Stored data entries
----------

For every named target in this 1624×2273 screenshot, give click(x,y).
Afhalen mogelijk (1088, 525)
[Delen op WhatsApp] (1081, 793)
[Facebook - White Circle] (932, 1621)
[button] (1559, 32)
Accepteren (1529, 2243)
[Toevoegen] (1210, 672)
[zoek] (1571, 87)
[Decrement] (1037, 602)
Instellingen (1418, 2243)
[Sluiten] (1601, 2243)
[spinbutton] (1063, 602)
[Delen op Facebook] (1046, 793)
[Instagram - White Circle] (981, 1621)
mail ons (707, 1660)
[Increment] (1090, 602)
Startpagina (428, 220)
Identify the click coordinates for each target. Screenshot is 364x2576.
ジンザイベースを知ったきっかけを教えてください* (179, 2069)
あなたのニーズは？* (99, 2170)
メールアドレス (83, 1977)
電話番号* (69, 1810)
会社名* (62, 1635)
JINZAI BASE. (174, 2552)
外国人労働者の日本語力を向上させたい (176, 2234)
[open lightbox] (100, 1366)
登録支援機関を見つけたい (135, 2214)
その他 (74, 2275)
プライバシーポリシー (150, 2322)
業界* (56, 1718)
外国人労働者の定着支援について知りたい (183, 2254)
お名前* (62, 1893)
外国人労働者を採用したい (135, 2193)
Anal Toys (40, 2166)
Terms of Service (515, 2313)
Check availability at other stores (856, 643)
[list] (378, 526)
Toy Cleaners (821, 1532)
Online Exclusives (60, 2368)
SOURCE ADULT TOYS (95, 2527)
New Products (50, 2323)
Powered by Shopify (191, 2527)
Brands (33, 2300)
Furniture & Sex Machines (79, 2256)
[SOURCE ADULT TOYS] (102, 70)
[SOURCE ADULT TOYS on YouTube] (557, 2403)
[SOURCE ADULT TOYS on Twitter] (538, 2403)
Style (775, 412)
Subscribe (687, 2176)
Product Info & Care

----------

Exercise aim
In the data above, copy every line where the string "Circle" appears.

Answer to this exercise
[Facebook - White Circle] (932, 1621)
[Instagram - White Circle] (981, 1621)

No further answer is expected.